The Global Hunger Index (GHI) is a tool adapted and further developed by the International Food Policy Research Institute (IFPRI) to comprehensively measure and track global hunger. It incorporates three interlinked hunger-related indicators - the proportion of under-nourished in the population, the prevalence of underweight in children, and the mortality rate of children - and provides a single GHI value for most countries.
Update - October 2011: Data for the 2010 and 2011 Global Hunger Index publications is now available to browse as Linked Data, and through Linked Data APIs on the Kasabi Platform.
The data dump for the 2010 GHI Publication linked above, and on the Kasabi linked data platform, has been updated to adopt a new structure, and to fix some errors of country mapping in the earlier version published on this site.

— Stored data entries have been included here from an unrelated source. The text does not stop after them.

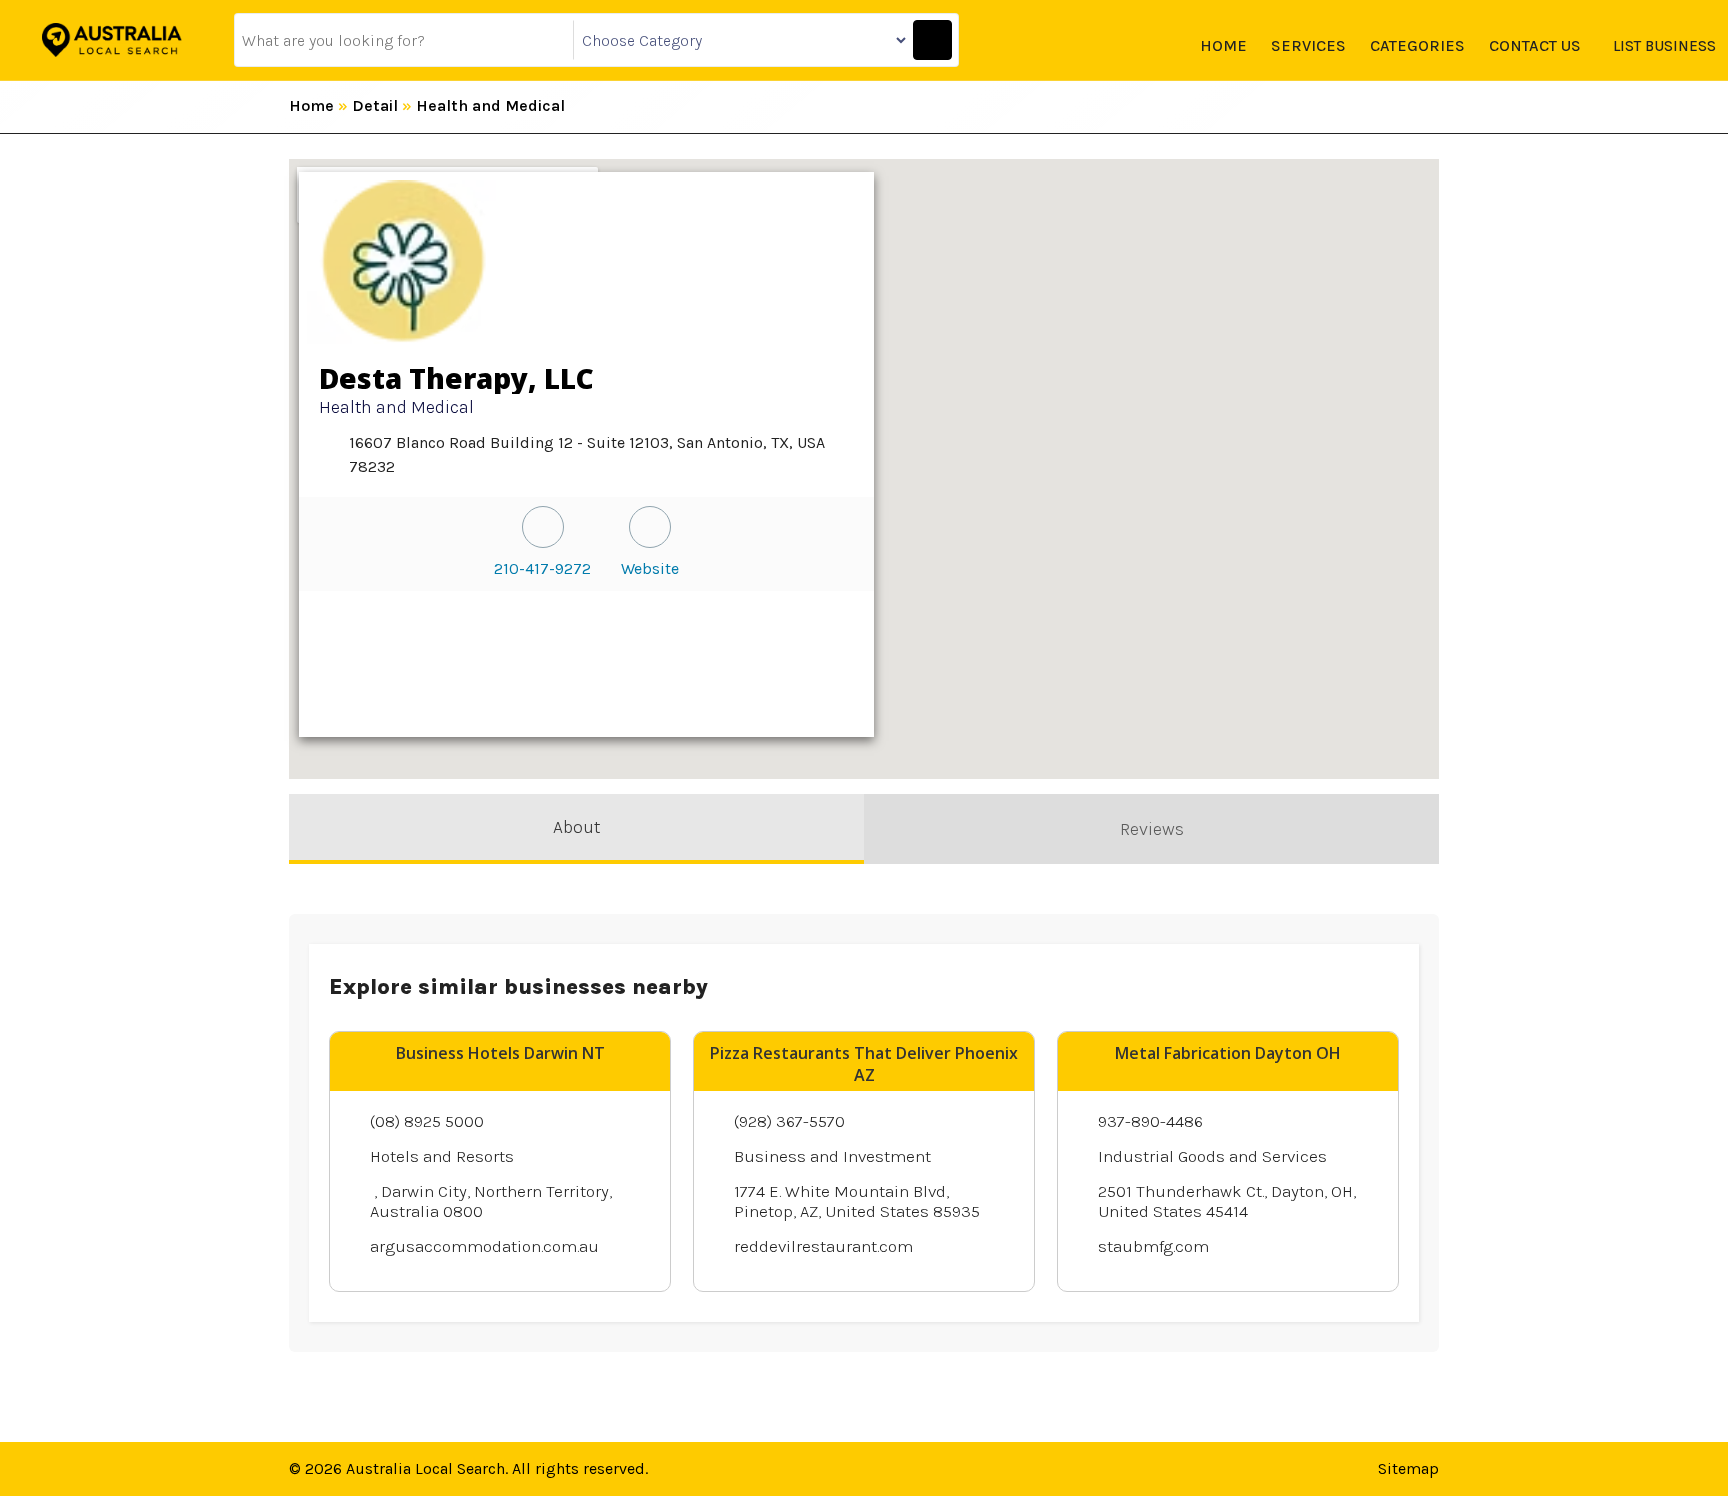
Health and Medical (490, 105)
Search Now (932, 40)
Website (650, 568)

A pilot project took place in 2010 to to explore options for publishing the Global Hunger Index as Open Linked Data, using RDF standards. Publishing the GHI data as linked data allows it to become part of the growing web of linked data.
18th January 2011 - Initial RDF Models of GHI created for comment.
11th October 2011 - Revised models published on Kasabi Platform. SCOVO model and multi-measure data cube model deprecated.
Whereas, in the Excel spreadsheet version of GHI values, the semantics (meaning) of the data is contained within the layout, and in annotations presented visually (e.g. symbol alongside a column to indicate the value is an estimate; column headings spanning two columns), RDF representations of data should be 'machine-readable' and 'self-describing'. As machines cannot make sense of visual context, the context of the information must be encoded in the data. This involves choosing vocabularies and models to use in representing data. In this pilot project we have explore two possible models for representing statistical data.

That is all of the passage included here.